A statistical formula is used to estimate the total number of elephants in each landscape from the sample survey.
As well as counting live elephants, they also took note of every carcass, and in some places there were many.
In parts of northern Cameroon the census found eight dead elephants for every 10 live ones. With only 148 left, scientists believe they will soon be locally extinct.
"There were days on the Great Elephant Census when I thought the only good I was doing was recording the disappearance of one of the most remarkable animals that walks this planet, but we have to be hopeful," said Dr Mike Chase, standing next to a newly discovered carcass.
But it's hard to be hopeful with the aerial survey data, and the evidence from the tracking collars they use to follow herds across the last great trans-frontier range in southern Africa.

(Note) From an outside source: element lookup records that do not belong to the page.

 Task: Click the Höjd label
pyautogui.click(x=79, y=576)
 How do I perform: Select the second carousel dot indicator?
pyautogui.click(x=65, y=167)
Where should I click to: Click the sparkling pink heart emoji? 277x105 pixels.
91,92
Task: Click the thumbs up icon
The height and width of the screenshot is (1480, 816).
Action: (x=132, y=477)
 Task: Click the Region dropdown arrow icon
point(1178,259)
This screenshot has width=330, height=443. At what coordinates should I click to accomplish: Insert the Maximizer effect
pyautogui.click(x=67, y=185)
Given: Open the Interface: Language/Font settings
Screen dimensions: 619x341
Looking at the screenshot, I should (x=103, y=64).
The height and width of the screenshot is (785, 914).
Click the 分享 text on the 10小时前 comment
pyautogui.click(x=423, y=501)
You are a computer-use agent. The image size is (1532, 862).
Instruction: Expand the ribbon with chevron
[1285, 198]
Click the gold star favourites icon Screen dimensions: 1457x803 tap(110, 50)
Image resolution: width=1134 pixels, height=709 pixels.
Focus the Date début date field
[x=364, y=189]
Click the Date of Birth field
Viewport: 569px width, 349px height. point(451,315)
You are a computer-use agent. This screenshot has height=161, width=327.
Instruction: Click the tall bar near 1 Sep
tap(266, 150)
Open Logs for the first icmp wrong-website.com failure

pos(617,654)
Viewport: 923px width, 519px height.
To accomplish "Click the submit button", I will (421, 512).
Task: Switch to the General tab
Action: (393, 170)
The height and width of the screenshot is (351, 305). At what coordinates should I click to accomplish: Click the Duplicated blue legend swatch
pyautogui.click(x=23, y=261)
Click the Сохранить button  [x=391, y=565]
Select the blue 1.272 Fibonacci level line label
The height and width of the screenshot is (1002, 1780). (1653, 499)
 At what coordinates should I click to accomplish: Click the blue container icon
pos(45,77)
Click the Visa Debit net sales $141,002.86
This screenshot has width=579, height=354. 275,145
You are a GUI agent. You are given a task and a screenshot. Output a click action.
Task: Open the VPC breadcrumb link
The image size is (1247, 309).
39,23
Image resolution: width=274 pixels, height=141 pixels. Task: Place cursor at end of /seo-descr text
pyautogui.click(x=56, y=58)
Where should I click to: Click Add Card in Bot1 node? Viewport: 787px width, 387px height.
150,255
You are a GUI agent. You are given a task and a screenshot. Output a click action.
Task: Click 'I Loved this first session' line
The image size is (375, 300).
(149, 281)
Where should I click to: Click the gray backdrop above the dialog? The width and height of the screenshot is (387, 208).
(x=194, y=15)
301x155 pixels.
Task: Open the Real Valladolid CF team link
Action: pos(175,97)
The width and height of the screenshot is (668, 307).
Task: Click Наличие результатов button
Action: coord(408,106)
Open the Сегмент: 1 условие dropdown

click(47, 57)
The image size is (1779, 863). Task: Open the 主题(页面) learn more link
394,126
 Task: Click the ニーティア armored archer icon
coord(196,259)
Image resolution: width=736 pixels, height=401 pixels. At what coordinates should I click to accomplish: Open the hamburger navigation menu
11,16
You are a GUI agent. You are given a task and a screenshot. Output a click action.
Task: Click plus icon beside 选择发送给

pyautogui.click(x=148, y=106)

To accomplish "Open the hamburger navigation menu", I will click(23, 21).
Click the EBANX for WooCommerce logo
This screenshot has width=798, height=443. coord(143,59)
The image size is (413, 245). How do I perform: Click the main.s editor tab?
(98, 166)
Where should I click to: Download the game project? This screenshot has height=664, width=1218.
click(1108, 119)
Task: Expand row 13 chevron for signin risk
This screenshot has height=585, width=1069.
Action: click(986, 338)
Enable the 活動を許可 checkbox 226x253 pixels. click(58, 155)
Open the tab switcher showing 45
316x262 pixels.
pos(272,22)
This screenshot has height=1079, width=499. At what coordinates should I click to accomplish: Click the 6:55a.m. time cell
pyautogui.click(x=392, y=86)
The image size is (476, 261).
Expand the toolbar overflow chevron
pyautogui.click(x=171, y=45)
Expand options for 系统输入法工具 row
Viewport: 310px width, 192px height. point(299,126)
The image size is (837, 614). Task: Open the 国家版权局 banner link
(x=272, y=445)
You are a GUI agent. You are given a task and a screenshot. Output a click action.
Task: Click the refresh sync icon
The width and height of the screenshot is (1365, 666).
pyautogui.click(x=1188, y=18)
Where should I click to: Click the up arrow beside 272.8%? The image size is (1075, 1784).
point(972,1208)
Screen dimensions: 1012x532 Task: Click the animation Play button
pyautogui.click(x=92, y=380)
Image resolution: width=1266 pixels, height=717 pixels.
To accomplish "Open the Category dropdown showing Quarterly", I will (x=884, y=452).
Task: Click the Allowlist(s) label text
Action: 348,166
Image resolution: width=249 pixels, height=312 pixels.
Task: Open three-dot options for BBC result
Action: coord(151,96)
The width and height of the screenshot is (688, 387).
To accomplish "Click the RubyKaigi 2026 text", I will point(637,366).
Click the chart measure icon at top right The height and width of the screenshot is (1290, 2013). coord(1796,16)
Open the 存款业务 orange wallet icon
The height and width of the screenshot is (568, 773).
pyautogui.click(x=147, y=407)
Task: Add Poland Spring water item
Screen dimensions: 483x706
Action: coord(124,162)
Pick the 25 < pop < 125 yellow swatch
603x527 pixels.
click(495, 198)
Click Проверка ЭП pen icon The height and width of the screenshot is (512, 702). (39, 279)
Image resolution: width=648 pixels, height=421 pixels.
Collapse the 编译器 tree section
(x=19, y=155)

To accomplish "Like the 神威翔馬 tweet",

Elephants Without Borders was set up to help governments protect the animals that wandered across Botswana, Namibia, Angola, Zambia and Zimbabwe, but there's now little they can do.
The satellite data shows how the animals are avoiding places where they are in greater danger.
Fitting a tracker on a large elephant is a risky operation.
First a vet has to find a safe place to dart the animal with anaesthetic, so it won't be hurt as it falls when the drugs take effect.
Then the team has to work quickly to attach the collar before injecting an antidote and then watching from a safe distance as the elephant gets back on its feet.
The data is invaluable - and has given a remarkable insight into just how smart, and how threatened, these huge animals have become.
While elephants used to roam quite happily across international borders, the influence of poachers in Angola, Zambia and Namibia now limits them to Botswana.
"Elephants clearly have a cognitive ability to understand where they are threatened and where they are safe and in this case they are seeking refuge and sanctuary in Botswana where they are well protected," said Dr Chase, who admitted there wasn't room for them all.
Even without the worst drought in 30 years, Botswana can't cope with so many elephants.
Hunting has been banned here and even though the species is in crisis, culling is now being discussed.
"We are housing a lot of refugee elephants in Botswana," said Otisitswe Broza Tiroyamodimo, director of the country's Department of Wildlife and National Parks.
"Currently the number of elephants is so high per square kilometre that it puts a lot of pressure on the environment."
The huge human population growth across Africa is fast encroaching on areas where these huge animals can roam, and is increasing conflict with villagers.
But at the moment their biggest threat is from the poachers and traffickers serving Asia's insatiable appetite for ivory.
Flying low over the floodplain which marks the border between Botswana and Namibia, that threat is clear
In the last few weeks Elephants Without Borders have discovered at least 21 fresh carcasses - the first major poaching incidents recorded inside Botswana.
"The cosy pretence that Botswana's elephants are well protected has been completely blown out of the water," he said through the helicopter headset.
"It's the last thing I expected to see and it becomes a lot more personal when it happens in your home country."
Carcass after carcass was scattered along the river - their faces hacked away to remove the maximum amount of ivory.
Soldiers do patrol the border - Botswana takes poaching very seriously - but the distances are vast, the financial returns for traffickers huge, and the risks to Africa's last remaining elephants increasing by the day.